*** TASK INPUTS ***

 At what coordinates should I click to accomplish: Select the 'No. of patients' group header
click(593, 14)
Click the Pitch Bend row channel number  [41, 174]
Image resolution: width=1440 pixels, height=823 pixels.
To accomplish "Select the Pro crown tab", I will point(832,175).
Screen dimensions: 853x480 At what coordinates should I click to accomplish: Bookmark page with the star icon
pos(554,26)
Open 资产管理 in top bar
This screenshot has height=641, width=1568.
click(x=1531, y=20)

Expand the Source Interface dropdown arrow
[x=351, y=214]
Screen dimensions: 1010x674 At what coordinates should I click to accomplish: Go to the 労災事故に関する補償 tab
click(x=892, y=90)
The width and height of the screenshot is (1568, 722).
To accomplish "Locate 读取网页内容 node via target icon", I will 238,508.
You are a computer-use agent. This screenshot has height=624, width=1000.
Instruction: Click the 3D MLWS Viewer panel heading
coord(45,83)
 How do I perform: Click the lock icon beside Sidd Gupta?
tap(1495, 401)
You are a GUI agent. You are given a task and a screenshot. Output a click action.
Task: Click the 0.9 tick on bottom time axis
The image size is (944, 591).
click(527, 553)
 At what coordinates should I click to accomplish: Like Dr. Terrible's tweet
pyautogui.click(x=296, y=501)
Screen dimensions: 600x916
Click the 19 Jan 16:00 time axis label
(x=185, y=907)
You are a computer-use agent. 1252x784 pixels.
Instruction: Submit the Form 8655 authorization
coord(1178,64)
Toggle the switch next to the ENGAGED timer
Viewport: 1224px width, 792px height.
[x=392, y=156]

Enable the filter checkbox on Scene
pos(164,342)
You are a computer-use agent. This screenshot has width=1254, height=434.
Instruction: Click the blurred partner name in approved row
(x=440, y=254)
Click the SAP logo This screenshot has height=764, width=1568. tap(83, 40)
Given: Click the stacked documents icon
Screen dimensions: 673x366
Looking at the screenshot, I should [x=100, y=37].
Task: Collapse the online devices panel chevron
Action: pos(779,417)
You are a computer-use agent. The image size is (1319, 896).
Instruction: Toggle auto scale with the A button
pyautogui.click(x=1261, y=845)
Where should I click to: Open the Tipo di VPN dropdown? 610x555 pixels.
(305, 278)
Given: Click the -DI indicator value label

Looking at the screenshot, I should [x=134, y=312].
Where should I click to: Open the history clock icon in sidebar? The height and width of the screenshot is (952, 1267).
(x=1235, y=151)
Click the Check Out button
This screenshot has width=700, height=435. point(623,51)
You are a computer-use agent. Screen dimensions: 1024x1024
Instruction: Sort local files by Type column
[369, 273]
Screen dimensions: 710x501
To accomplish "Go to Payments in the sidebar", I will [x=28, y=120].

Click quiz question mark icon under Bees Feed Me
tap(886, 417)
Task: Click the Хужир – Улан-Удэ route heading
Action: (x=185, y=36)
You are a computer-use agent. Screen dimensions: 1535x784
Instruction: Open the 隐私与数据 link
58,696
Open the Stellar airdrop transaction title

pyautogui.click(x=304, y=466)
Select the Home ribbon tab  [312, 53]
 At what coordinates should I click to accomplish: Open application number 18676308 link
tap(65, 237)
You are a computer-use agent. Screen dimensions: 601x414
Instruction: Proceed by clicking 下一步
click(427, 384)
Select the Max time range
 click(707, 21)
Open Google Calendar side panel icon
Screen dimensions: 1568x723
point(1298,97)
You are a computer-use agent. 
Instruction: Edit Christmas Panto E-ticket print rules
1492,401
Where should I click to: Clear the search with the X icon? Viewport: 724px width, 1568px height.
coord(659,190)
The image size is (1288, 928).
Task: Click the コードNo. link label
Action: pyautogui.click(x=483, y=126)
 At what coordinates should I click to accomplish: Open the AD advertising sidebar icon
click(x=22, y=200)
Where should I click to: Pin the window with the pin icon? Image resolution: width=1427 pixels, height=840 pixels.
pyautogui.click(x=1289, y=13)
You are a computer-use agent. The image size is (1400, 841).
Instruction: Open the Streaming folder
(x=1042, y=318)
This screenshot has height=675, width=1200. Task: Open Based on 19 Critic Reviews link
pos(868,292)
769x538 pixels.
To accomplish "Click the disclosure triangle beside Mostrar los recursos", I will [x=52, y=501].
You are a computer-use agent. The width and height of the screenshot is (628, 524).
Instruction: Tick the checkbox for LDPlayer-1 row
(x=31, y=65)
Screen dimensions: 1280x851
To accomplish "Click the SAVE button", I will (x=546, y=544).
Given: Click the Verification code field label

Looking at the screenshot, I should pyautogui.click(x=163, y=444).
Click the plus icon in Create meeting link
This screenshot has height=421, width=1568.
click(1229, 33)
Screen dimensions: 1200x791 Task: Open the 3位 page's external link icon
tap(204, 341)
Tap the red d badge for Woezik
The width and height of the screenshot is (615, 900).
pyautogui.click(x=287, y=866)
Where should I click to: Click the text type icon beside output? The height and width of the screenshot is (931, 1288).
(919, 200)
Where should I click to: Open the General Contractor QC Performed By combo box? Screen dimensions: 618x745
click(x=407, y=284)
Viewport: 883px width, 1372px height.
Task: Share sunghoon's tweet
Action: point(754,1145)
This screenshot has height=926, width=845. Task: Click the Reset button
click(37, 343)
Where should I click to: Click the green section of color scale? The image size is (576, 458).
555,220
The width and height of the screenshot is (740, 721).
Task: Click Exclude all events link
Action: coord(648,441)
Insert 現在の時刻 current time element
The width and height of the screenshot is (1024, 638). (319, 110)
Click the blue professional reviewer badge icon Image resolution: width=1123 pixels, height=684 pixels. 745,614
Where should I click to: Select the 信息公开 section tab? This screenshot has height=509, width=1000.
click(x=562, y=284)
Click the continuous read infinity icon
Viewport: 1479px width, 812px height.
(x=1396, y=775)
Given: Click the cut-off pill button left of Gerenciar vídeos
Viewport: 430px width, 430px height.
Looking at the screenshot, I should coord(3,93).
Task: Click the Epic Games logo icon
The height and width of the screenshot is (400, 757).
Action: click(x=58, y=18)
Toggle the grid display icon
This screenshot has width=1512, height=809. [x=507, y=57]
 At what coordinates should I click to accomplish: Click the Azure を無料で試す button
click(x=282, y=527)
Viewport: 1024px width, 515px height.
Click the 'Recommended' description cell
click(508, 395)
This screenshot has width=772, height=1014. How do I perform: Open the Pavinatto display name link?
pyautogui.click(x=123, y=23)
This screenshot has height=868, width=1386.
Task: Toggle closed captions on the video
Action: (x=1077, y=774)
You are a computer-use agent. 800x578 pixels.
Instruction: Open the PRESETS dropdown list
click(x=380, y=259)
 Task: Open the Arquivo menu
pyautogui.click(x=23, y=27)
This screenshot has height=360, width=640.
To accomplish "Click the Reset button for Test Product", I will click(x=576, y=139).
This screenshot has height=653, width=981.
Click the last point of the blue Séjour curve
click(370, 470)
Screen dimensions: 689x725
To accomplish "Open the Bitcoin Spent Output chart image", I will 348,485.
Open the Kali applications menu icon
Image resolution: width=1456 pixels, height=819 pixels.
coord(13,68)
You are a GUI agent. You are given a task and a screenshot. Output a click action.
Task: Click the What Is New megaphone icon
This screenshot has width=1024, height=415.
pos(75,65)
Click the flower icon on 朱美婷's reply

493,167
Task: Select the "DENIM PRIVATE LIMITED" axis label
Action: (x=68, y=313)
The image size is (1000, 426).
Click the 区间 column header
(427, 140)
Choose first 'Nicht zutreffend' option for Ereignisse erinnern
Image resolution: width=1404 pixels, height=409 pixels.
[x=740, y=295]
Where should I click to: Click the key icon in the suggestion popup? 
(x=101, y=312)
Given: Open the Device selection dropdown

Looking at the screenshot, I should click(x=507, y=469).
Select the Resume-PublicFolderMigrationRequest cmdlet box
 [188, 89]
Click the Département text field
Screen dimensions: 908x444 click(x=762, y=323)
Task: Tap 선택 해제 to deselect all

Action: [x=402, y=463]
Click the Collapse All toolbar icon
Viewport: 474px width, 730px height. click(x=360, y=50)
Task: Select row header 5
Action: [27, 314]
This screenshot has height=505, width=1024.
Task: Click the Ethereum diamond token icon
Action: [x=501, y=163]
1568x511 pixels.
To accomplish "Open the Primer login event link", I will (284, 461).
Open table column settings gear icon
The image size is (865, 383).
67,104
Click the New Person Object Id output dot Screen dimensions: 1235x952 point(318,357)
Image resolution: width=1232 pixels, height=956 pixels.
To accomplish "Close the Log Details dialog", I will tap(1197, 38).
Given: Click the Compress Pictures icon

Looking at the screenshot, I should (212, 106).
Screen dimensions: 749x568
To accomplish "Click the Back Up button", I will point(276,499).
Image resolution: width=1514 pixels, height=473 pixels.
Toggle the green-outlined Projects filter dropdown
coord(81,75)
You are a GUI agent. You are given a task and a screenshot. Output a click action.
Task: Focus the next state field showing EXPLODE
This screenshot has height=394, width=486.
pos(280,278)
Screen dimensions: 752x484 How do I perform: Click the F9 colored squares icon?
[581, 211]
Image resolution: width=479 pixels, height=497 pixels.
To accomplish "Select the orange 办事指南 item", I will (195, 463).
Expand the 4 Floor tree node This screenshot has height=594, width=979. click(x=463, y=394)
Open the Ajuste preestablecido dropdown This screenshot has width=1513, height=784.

*** End of TASK INPUTS ***

— ACTIVITY —
Across the data above, how many lines contain "computer"? Reply with a bare number.

— REPLY —
11